Heureusement, d'autres dossiers avancent. Le problème de l'eau, des cépages ou les itinéraires techniques... préoccupants avec le réchauffement climatique. L'OIV cherche à "harmoniser les normes" internationales et ainsi "éviter des distorsions de concurrence". Problème récurrent, les Etats-Unis ne font pas partie de l'OIV. Des Américains qui "vont revenir" mais "pas à court terme". Par contre, la Chine et l'Inde se rapprochent pour adhérer et devenir membre de l'OIV. Autant dire, des poids lourds de l'économie mondiale qui pèseront demain sur les experts échangeant autour des biotechnologies actuellement.
Pour l'heure à Beaune, les experts ont "commencé à mettre des définitions sur ce qu'on entend par PGM (plante génétiquement modifiée) en viticulture, pour la vinification et pour les auxiliaires de vinification", détaillait Yves Bénard. Un principe de précaution semble d'ores-et-déjà se constituer pour "un greffon GM. Mais quid d'un porte-greffe ? remarquait-il. "La vigne est-elle considérée comme OGM dès-lors?" Des questions cruciales, tant idéologiques qu'économiques. "La génomique pourra peut-être dire demain si justement un porte-greffe modifié génétiquement exprime des différences sur le greffon ou la vigne". Des questions auxquelles les scientifiques n'ont pas fini de chercher des réponses aux polémiques, bouleversant le commerce et les pratiques. Les experts de l'OIV avaient donc bien droit à quelques moments magiques en Bourgogne...

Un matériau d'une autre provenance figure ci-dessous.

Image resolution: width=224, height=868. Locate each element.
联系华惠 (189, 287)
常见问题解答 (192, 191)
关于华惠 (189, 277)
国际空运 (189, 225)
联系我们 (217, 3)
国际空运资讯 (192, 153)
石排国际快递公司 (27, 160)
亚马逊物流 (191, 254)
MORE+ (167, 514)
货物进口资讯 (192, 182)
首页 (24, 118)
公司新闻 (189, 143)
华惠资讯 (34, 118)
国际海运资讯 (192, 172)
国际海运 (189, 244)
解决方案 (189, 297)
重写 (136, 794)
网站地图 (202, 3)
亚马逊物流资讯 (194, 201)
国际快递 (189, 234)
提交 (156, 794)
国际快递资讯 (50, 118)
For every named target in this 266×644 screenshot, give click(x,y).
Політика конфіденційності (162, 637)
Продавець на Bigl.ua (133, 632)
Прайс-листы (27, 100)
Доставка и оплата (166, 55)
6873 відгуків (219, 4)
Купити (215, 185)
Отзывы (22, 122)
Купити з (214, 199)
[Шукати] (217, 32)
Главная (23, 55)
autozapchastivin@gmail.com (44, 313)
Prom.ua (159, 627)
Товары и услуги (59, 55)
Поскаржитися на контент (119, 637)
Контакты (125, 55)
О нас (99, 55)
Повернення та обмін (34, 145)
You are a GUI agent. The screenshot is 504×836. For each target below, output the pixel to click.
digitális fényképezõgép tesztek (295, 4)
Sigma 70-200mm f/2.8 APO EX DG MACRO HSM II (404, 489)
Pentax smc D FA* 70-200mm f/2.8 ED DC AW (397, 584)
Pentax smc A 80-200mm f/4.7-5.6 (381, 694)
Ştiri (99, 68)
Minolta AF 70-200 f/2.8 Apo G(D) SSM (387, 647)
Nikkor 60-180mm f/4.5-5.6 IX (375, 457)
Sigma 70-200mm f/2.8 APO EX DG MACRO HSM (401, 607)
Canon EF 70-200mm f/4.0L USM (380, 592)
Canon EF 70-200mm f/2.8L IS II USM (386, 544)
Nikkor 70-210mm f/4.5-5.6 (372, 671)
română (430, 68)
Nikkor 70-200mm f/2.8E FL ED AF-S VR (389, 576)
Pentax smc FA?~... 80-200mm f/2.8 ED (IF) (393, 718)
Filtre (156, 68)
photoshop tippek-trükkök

Un vigoureux plaidoyer en faveur des droits de plantation
La venue de l'OIV a certainement aussi été l'occasion d'insister sur le récent rapport de Catherine Vautrin, députée de la Marne, à qui le ministre de l’Agriculture avait confié en janvier 2010 une mission sur la régulation du marché viticole. Elle se prononce pour le maintien des droits de plantation dans le secteur viticole. On sait que les ministres de l’Agriculture des Vingt-sept ont avalisé en 2007 l’abandon des droits de plantation au 31 décembre 2015. Avec possibilité pour les pays qui le souhaitent de les maintenir trois ans de plus jusqu’au 31 décembre 2018.
Les conclusions de Catherine Vautrin sont sans appel. « Les droits de plantation évitent des plantations anarchiques en période d’euphorie », souligne-t-elle dans son rapport. En précisant que « la régulation n’a pas empêché le développement des marchés et l’installation de nouveaux entrants ». Contrairement à ce que laisse croire la Commission européenne. Aussi préconise-t-elle une interdiction de plantations nouvelles pour l’ensemble des vignobles européens, aussi bien pour les vins AOP, IGP que les vins sans indication géographique. Ainsi qu’une gestion des droits par les Interprofessions. Un principe d’interdiction assorti d’exceptions pour d’éventuelles plantations nouvelles, si nécessaire.
Cette position a été accueillie très favorablement par la Confédération nationale des appellations d’origine contrôlée (Cnaoc) ; « il faut maintenir le système des droits de plantation au niveau communautaire et sur toutes les catégories de produits. Le maintenir ou plutôt le réintroduire car il s’agit bien de revenir sur la décision du Conseil des ministres qui a entériné leur disparition progressive lors de la dernière OCM », insiste-t-elle.
Et de souhaiter que le Gouvernement s’empare des travaux parlementaires réalisés pour s’engager fermement sur le principe du maintien des
droits de plantation. Elle attend du président de la République un engagement aussi clair que celui de la Chancelière Angela Merkel et insiste sur la nécessité que le ministre de l’Agriculture se mobilise pour convaincre ses homologues européens. « L’objectif, souligne-t-elle, est de construire un front commun des pays producteurs pour constituer une minorité de blocage et obliger la Commission à faire des propositions». A ce jour, seul un pays, l’Allemagne, a pris une position forte sur le sujet.